◆ Your objective
What you return should be every line below, word for word, and none of the images.

◆ Exercise inputs
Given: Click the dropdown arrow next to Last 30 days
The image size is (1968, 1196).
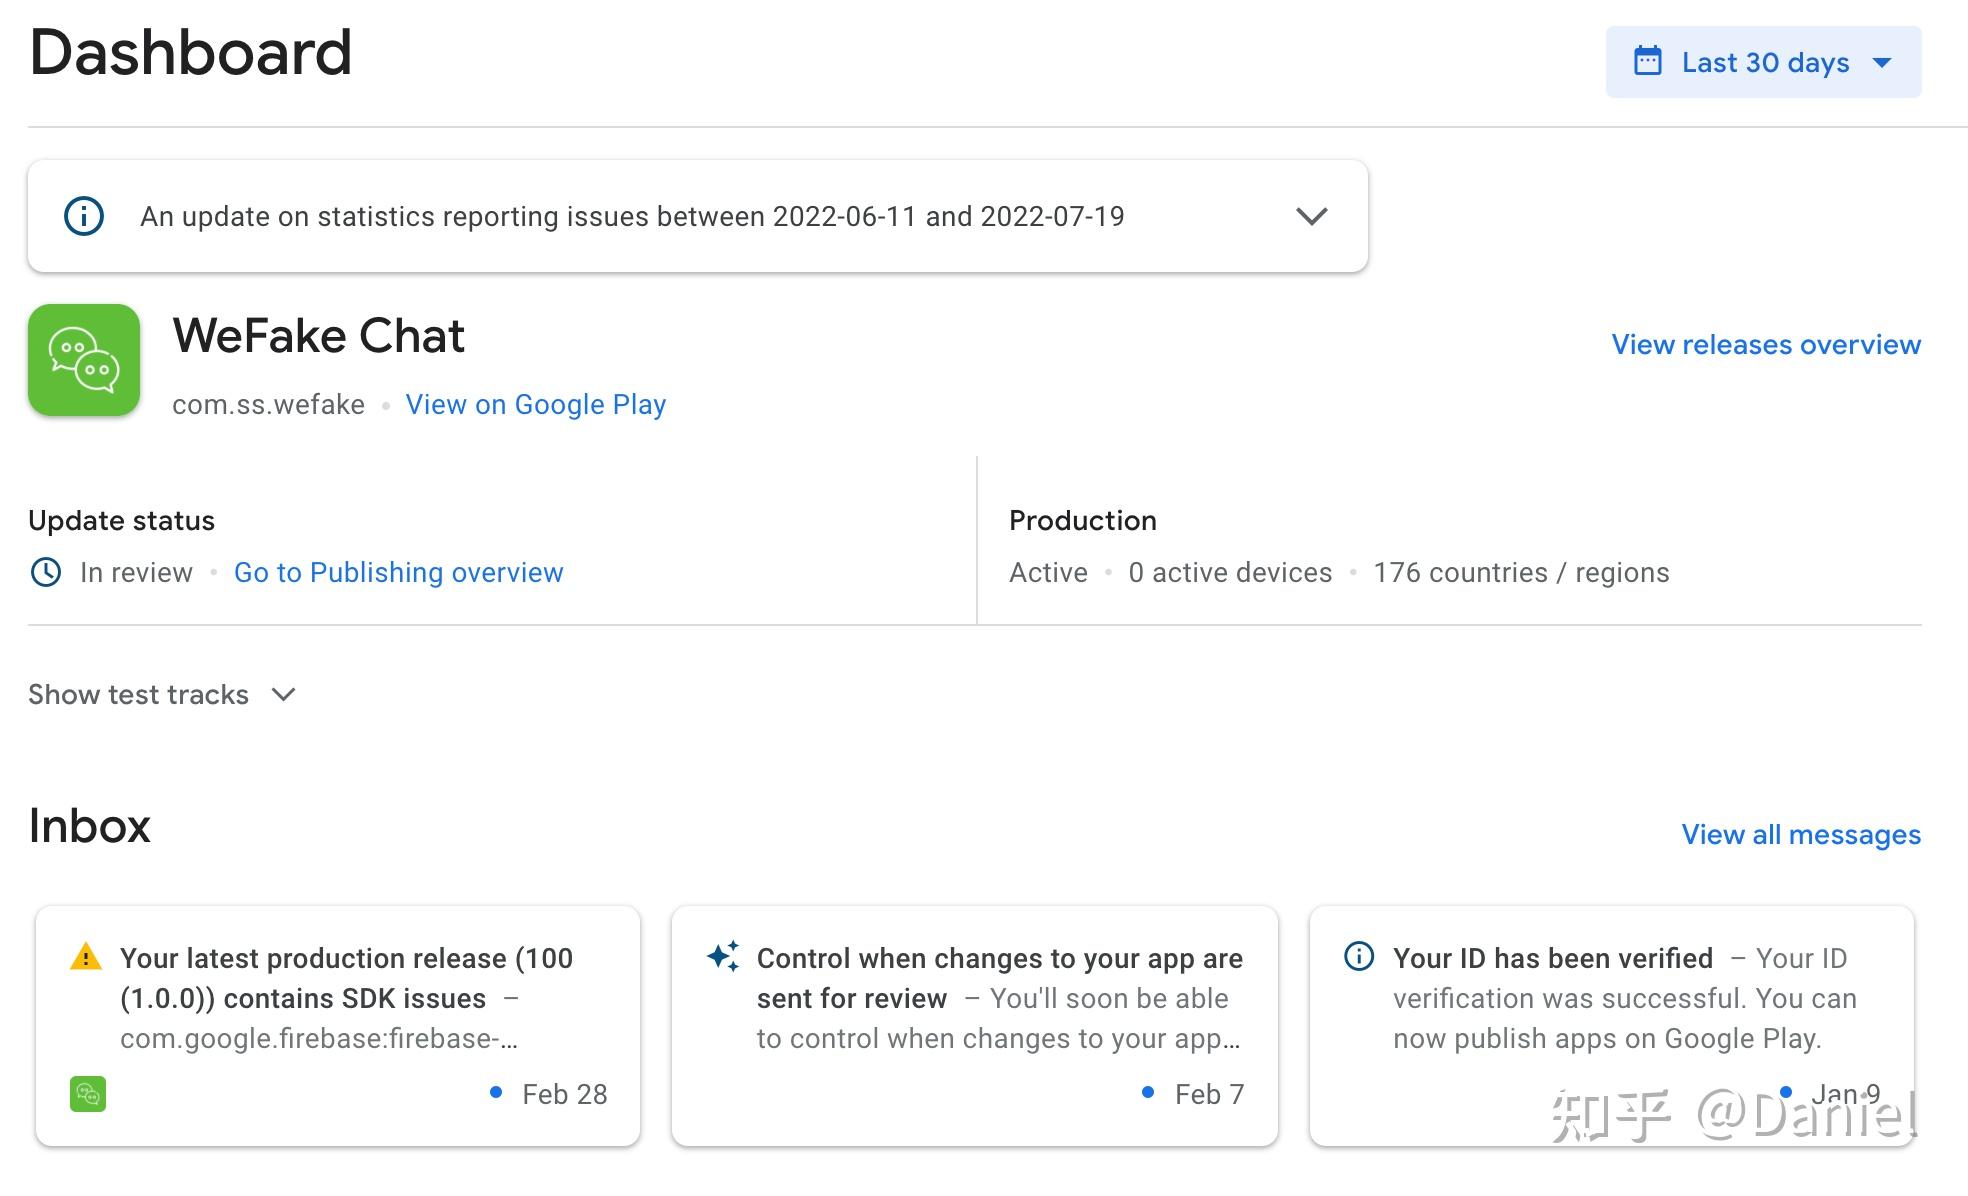Looking at the screenshot, I should pos(1882,62).
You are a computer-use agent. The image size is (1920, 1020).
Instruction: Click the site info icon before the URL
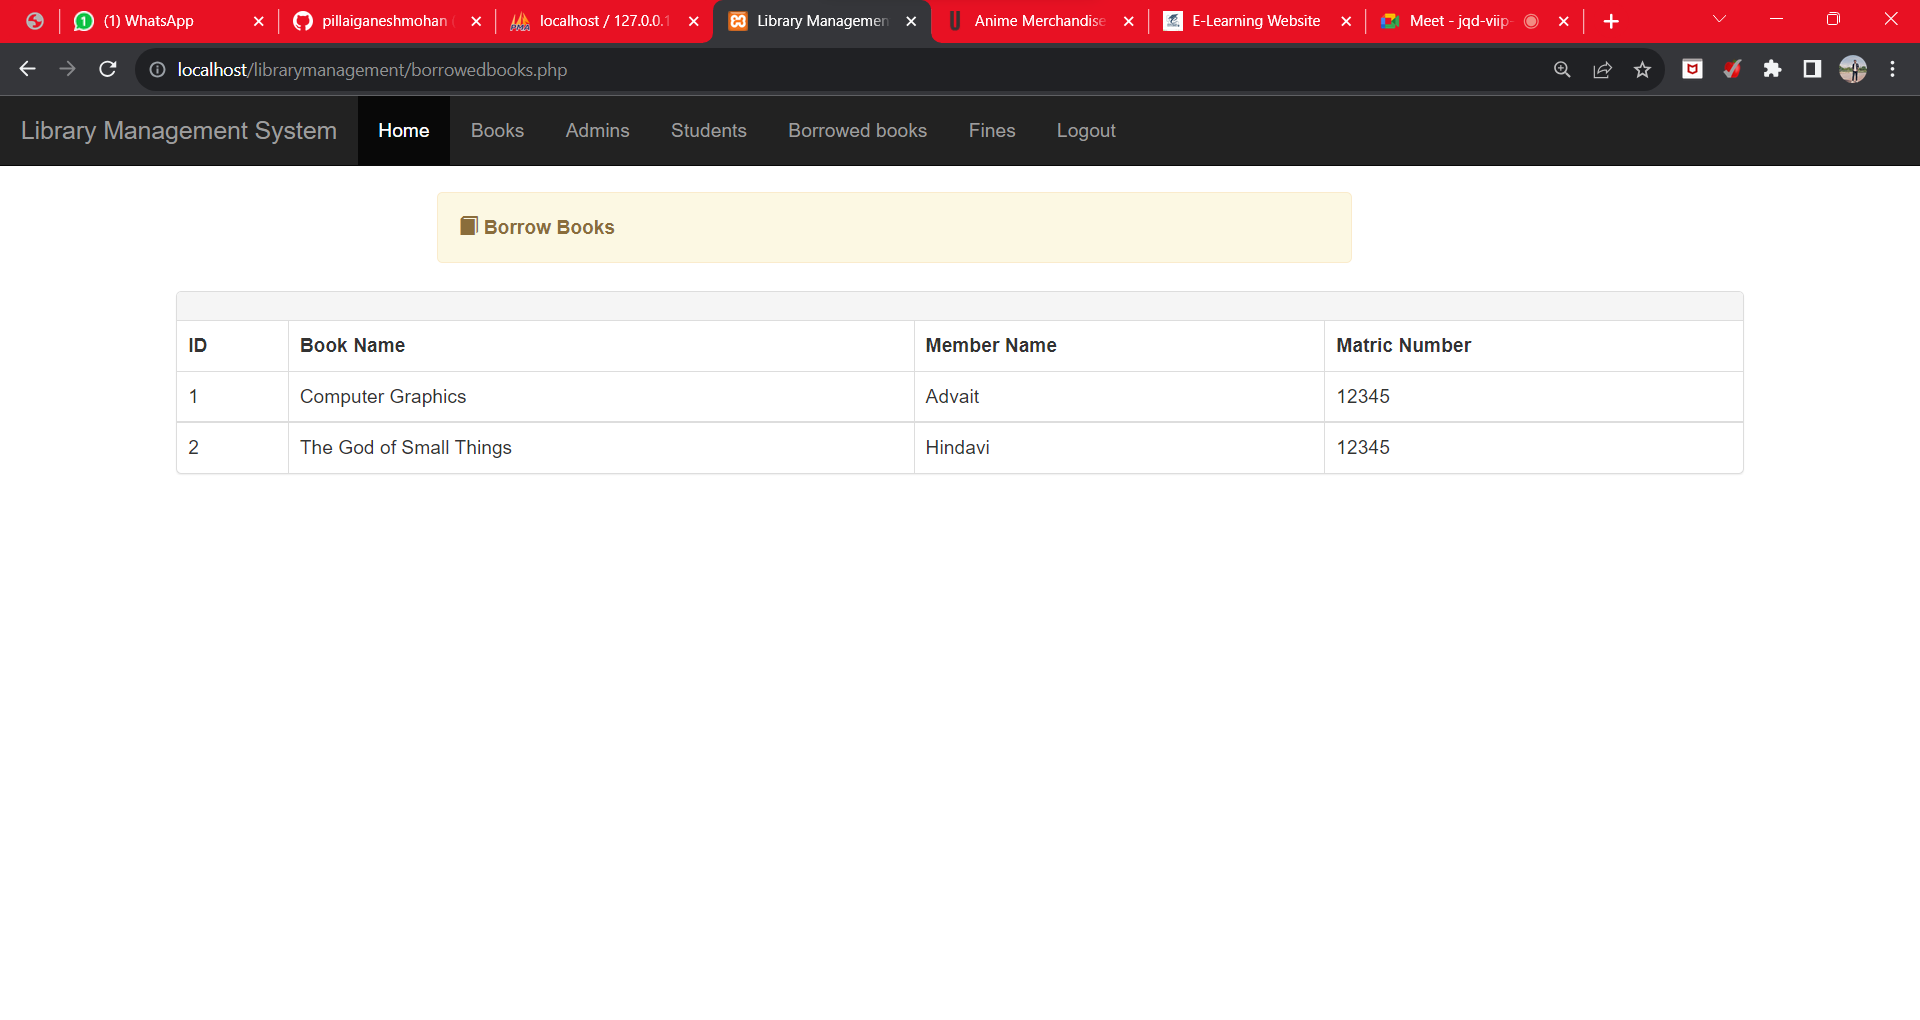(x=157, y=69)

◆ Finished exercise
Given: Click the dropdown arrow next to Last 30 days
The image size is (1968, 1196).
Looking at the screenshot, I should pos(1882,62).
You are a computer-use agent. The image size is (1920, 1020).
Instruction: Click the site info icon before the URL
(x=157, y=69)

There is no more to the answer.